Awalnya, Ibu menganggap aneh keluhanku. Bersama dengan Mbus Cumulunimbus yang selalu berada dalam gendonganku kami mendatangi dokter Yoga, dokter umum yang bekerja di rumah sakit tempat ibu bekerja. Jika memasuki penilaian ujian dan diharuskan memberi nilai, maka dokter Yoga mendapat sepuluh untuk kebaikannya, sepuluh lagi untuk kecerdasannya dan sebelas untuk kegantengannya. Walaupun tak ada nilai sebelas dalam kolom penilaian. He.
"Apa kau merasa lidahmu ngilu?" tanya dokter Yoga lembut, penuh kasih sayang. Jambang tipis di dagunya ikut bergerak-gerak. Aku menggeleng.
"Apakah ada sedikit nyeri?"
Aku menggeleng lagi kemudian memegang lidahku. Semua normal, tekstur lidah yang tidak rata, bergelombang halus penuh dengan serupa bintik di sana dan kurasa semua normal.
"Lalu, dimana letak sakitnya?" Kali ini mata dokter Yoga menatap tajam ke arahku, tepatnya lidahku. Bola matanya hitam seperti milikku. Satu tahi lalat kecil ternyata tersembunyi di dekat alisnya yang tebal.
"Apa dokter tadi baru makan sekoteng?" tanyaku akhirnya. Dokter tampan di depanku tertawa renyah begitu juga ibuku. Tidak, tawa ibuku semi takut.
"Kenapa kau menyimpulkan kalau dokter minum ya, bukan makan ... Sekoteng?" tanyanya balik.

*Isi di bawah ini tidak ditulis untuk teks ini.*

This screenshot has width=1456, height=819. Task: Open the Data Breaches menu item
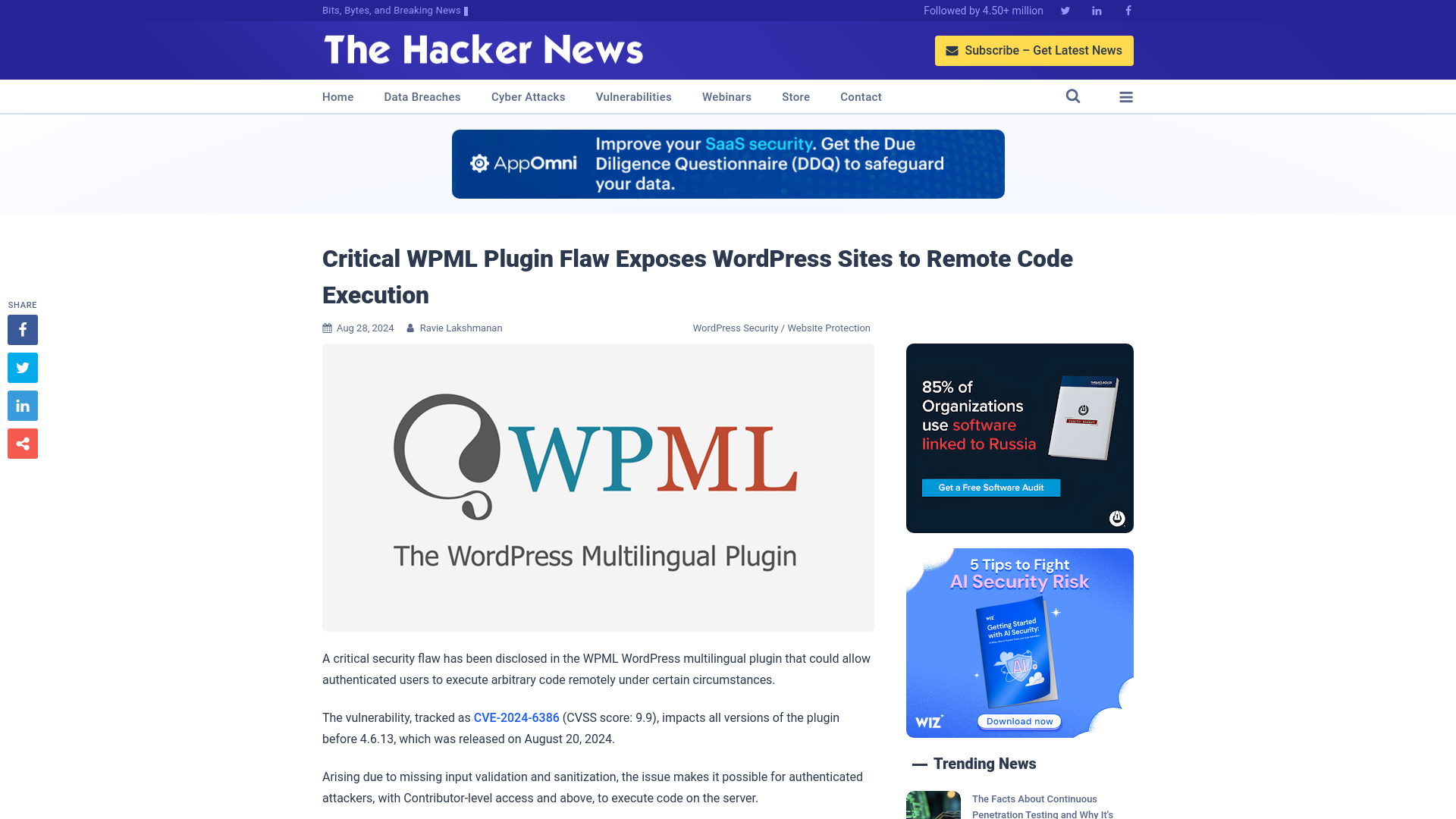[422, 97]
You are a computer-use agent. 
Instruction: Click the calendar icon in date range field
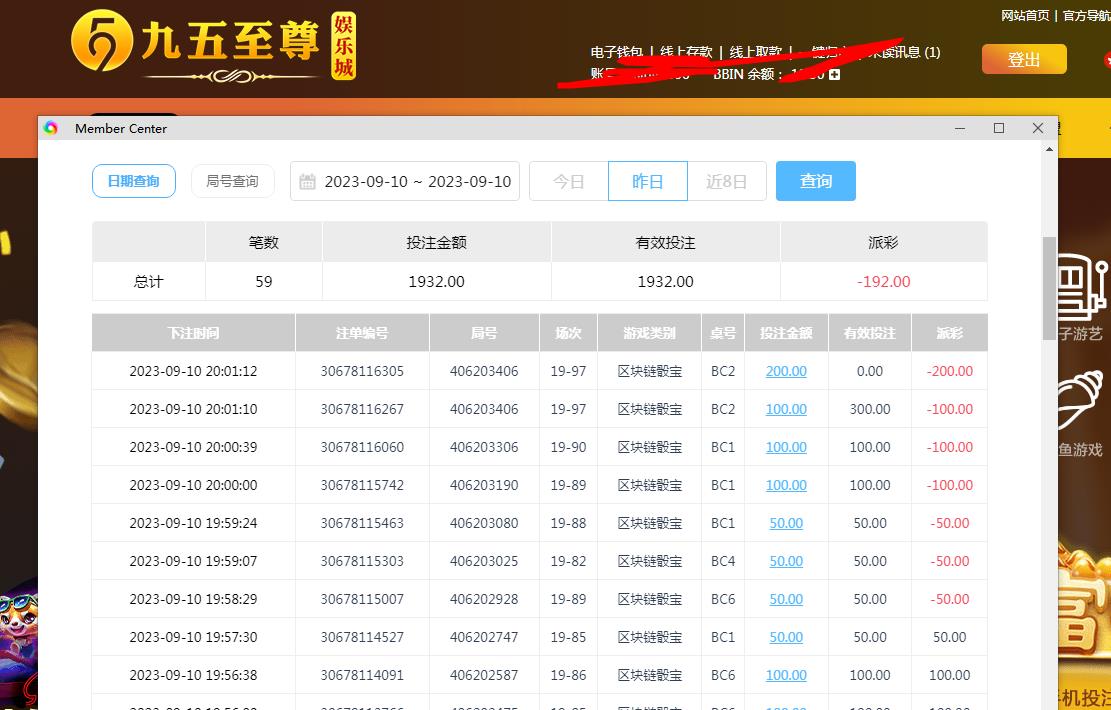308,182
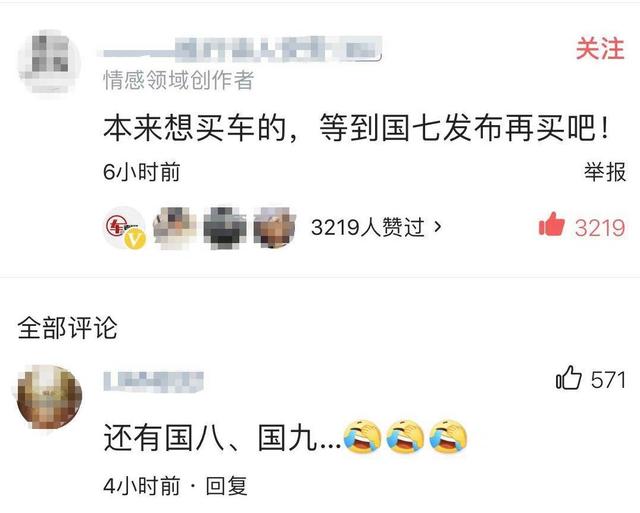The height and width of the screenshot is (513, 640).
Task: Like the comment with 571 likes
Action: point(569,378)
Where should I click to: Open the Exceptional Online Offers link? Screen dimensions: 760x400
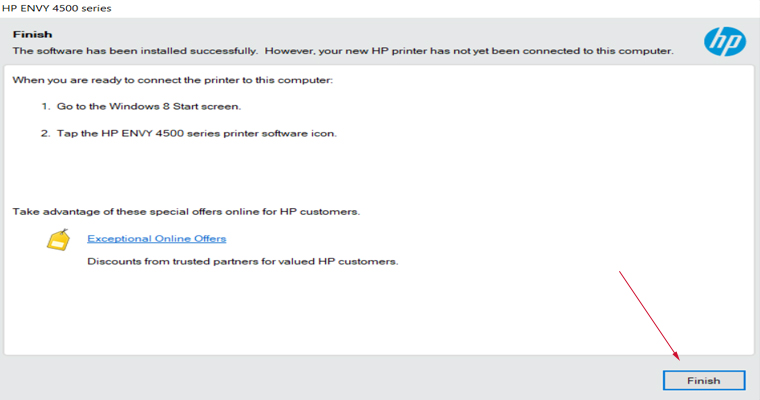(156, 239)
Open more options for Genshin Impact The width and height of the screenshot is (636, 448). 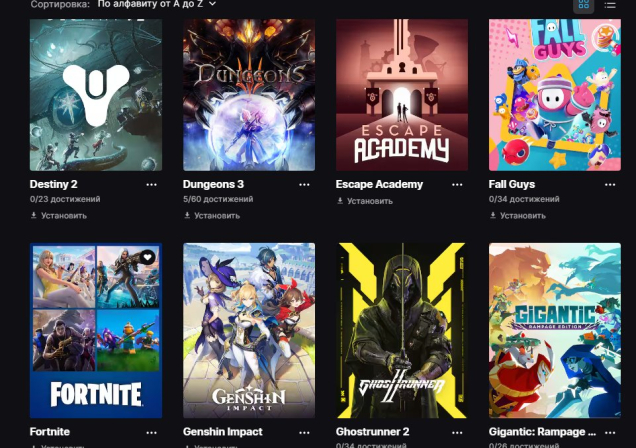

Mbus yang mengeong di tanganku seolah menyuporteri diri ini agar menjawab dengan lantang bak sedang dalam ajang cerdas cermat.
"Bau jahe yang ...." Mataku menutup merasai aroma yang kucium.
"Hangat, menusuk hidung pedasnya dan tajam. Sepertinya jahenya sangat pedas hingga langsung terasa hangat di tubuh."
Mata dokter Yoga menyipit lalu mencubit pipiku. "Kamu sembuh, bukan lidahmu yang sakit tapi hidungmu." Sekali lagi dokter ganteng mencubitku, di hidung. Lalu mengacak-acak kulit Mbus.
"Dia sepertinya terberkati, Mbak. Bakat," ucap dokter Yoga kepada ibu. Setelah itu aku disuruh ke luar ruang praktek dan menunggu di luar. Dua pasien lain menunggu dokter Yoga. Satu, lelaki tua dengan mata cekung dan tubuh kurus bersedekap di sebuah tongkat, sedang satu lagi wanita muda berhidung mancung. Tangannya dibalut perban dan harum tubuhnya mirip harum bunga melati di pekarang rumah Dandi. Eh, tapi ada bau rumput basah dan terinjak diantara bajunya. Mungkin sebelum ke sini dia piknik dulu di sebuah taman.